Как вдохновить или с помощью страха побудить членов общества на самообладание и самопожертвование, без которых немыслимо выживание этого общества? Древняя религия с этой задачей уже не справлялась; древний город-государство больше не поднимал людей на вершины самопожертвования. Образованные греки обращались за ответом не к религии, но к философии; в трудную годину они спрашивали совета и утешения у философов; они искали в философии некоего мировоззрения, которое придало бы человеческому существованию непреходящее значение и ценность в системе вещей и помогло бы им без ужаса смотреть на непреложность смерти. Стоицизм последняя попытка классической древности построить натуралистическую этику. Зенон попытался еще раз решить задачу, оказавшуюся не по силам Платону.«В своей сущности стоицизм – это натурфилософия, завершающаяся мистикой»[9]. Исследователи отмечают существование противоречия «между «интеллектуальной мистикой», основывающейся на антропологическом дуализме неоплатоников, и мистикой сердца, более близкой к Библии, а иногда к стоицизму».[10]
Родоначальник стоицизма Зенон говорил просто о согласной жизни, имея в виду отсутствие в душе добродетельного человека разногласий, его согласие с самим собой, т. е. со своим разумом. Ученик Зенона Клеанф добавил к «согласной жизни» слова «с природой» (φύσει), имея в виду жизнь, согласную с общим законом, управляющим Вселенной. Хрисипп примирил эти два подхода, понимая «природу» и как общий закон, и как естество каждого человека. Поскольку природа каждого из нас является частью мировой природы, то между этими смыслами нет противоречия. В соответствии с таким учением о цели жизни стоики определяли добродетель как «согласное с собой состояние души» (Диоген Лаэртский, VII 89)[11], как «состояние души, благодаря разуму согласное касательно всей жизни» (Климент Александрийский, Педагог, I 13)[12], или как «состояние души, находящейся в согласии с самой собой касательно всей жизни». Таким образом, совершенная жизнь заключается в согласии с самим собой и общим законом, пронизывающим все, в согласии нашей разумной части и мирового разума. Это и будет добродетелью счастливца и благим течением его жизни.[13] Добродетель определялась стоиками как «некое совершенство всякого существа» (Диоген Лаэртский, VII 90).[14] Всякий человек от природы имеет предрасположенность к добродетели или, как выражается Цицерон, «врожденные семена добродетелей» (Цицерон, Tusc. disp. III 1,2)[15]. Итак, добродетель врождена нам и существует от природы, тогда как порок и зло могут прийти только извне и представляют собой извращение (perversio) природы.[16]

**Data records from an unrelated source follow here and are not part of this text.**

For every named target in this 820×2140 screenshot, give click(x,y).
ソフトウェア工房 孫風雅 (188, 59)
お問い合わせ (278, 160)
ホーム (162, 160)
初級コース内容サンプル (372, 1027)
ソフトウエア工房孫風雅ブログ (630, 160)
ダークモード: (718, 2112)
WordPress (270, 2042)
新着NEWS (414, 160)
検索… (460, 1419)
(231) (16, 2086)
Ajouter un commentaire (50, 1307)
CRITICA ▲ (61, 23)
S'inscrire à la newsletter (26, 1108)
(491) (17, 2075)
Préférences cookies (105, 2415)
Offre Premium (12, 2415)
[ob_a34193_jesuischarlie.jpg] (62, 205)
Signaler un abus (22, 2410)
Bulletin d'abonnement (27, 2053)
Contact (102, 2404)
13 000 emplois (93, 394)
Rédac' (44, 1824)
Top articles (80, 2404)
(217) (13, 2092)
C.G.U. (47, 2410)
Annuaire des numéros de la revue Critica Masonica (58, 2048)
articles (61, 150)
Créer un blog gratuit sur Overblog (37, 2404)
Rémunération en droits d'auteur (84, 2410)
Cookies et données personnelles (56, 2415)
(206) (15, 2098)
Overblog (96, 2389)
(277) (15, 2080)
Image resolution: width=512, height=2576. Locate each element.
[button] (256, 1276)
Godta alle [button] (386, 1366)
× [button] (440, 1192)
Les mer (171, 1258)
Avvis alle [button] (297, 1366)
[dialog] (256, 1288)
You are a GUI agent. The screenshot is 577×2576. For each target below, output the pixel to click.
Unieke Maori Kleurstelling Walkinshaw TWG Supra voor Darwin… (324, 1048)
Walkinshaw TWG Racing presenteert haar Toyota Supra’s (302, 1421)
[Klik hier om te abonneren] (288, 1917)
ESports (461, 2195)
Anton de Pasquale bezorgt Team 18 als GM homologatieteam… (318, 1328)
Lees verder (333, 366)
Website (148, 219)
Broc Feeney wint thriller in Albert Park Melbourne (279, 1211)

Общее положение стоической философии, касающееся этики, состояло всегда в практическом требовании жить соответственно природе. Под природой имеется в виду и природа внешняя, и природа внутренняя – природа человека и его души. В этом принципе нетрудно узнать знакомое начало – это ни что иное, как требование киников: киники тоже предлагали жить в соответствии с естественными потребностями; Диогеном Синопским это было доведено до карикатуры, но принцип остается. Это значит то, что нужно наблюдать за природой, в ней усматривать какие-то закономерности, и в соответствии с естественным ходом вещей в природе располагать свою жизнь. Ты – часть природы, поэтому ты должен жить как часть природы, человек – такая же часть природы, как и остальные предметы, поэтому он должен подчиниться этому естественному ходу вещей («естественный ход вещей» – есть выражение у китайцев; существует глубокое родство между греческим стоицизмом и китайским: единственное различие между ними в том, что первый явился порождением хорошо развитого логического мышления, а второй – интуитивного мышления, еще недостаточно развитого и тем не менее удивительно глубокого[17]). В природе всё размеренно, всё тихо, за исключением катаклизмов, потому что катаклизмы – это смущения естественного хода природы и это нельзя считать естественным, это какая-то болезнь. Итак, за вычетом ненормальных явлений природы, надо подчиняться естественному ходу природы, её мирному течению и тому, что природа всё дает для человека: воздух, воду, дары земли для еды. В позднем стоицизме Эпиктета и Марка Аврелия, в рационализме XVIII столетия, а также в рационализме Конфуция, Мэн-цзы, Мо-цзы и других китайских мыслителей философия, которая начинается с элементарной проблемы отношения человека к миру, достигает этического миро- и жизнеутверждения, прослеживая ход мировых событий до его первопричины – мировой воли, имеющей этические цели, и требуя от человека, чтобы он служил этой воле.[18]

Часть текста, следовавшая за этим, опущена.